[[ WORKING DATA, beginning ]]
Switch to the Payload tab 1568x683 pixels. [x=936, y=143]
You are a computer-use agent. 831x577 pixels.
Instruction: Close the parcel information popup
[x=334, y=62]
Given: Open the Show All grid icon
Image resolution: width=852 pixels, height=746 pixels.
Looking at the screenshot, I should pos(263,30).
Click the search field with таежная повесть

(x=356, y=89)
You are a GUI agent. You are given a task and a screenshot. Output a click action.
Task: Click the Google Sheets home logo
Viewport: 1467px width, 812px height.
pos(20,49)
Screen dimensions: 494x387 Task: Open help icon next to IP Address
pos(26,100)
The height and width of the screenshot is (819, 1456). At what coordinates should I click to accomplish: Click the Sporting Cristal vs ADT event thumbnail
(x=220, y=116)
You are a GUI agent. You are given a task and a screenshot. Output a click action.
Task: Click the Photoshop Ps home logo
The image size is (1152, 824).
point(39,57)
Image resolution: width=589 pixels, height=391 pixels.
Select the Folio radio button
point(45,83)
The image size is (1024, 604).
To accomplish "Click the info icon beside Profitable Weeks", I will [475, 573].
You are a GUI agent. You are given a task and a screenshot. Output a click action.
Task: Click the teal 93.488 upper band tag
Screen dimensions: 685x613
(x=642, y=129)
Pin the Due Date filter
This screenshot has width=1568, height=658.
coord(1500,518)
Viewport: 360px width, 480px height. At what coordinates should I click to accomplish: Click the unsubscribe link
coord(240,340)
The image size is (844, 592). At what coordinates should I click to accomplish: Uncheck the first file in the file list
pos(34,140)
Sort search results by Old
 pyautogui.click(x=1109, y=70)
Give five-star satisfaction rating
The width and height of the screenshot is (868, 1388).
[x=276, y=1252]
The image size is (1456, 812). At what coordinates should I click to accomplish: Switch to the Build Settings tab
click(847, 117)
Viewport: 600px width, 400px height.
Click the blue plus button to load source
[[ WORKING DATA, end ]]
§ INSTRUCTIONS FOR THE TASK
Give all the records above again, wording unchanged.

§ ANSWER SPACE
Switch to the Payload tab 1568x683 pixels. [x=936, y=143]
You are a computer-use agent. 831x577 pixels.
Instruction: Close the parcel information popup
[x=334, y=62]
Given: Open the Show All grid icon
Image resolution: width=852 pixels, height=746 pixels.
Looking at the screenshot, I should pos(263,30).
Click the search field with таежная повесть

(x=356, y=89)
You are a GUI agent. You are given a task and a screenshot. Output a click action.
Task: Click the Google Sheets home logo
Viewport: 1467px width, 812px height.
pos(20,49)
Screen dimensions: 494x387 Task: Open help icon next to IP Address
pos(26,100)
The height and width of the screenshot is (819, 1456). At what coordinates should I click to accomplish: Click the Sporting Cristal vs ADT event thumbnail
(x=220, y=116)
You are a GUI agent. You are given a task and a screenshot. Output a click action.
Task: Click the Photoshop Ps home logo
The image size is (1152, 824).
point(39,57)
Image resolution: width=589 pixels, height=391 pixels.
Select the Folio radio button
point(45,83)
The image size is (1024, 604).
To accomplish "Click the info icon beside Profitable Weeks", I will [475, 573].
You are a GUI agent. You are given a task and a screenshot. Output a click action.
Task: Click the teal 93.488 upper band tag
Screen dimensions: 685x613
(x=642, y=129)
Pin the Due Date filter
This screenshot has width=1568, height=658.
coord(1500,518)
Viewport: 360px width, 480px height. At what coordinates should I click to accomplish: Click the unsubscribe link
coord(240,340)
The image size is (844, 592). At what coordinates should I click to accomplish: Uncheck the first file in the file list
pos(34,140)
Sort search results by Old
 pyautogui.click(x=1109, y=70)
Give five-star satisfaction rating
The width and height of the screenshot is (868, 1388).
[x=276, y=1252]
The image size is (1456, 812). At what coordinates should I click to accomplish: Switch to the Build Settings tab
click(847, 117)
Viewport: 600px width, 400px height.
Click the blue plus button to load source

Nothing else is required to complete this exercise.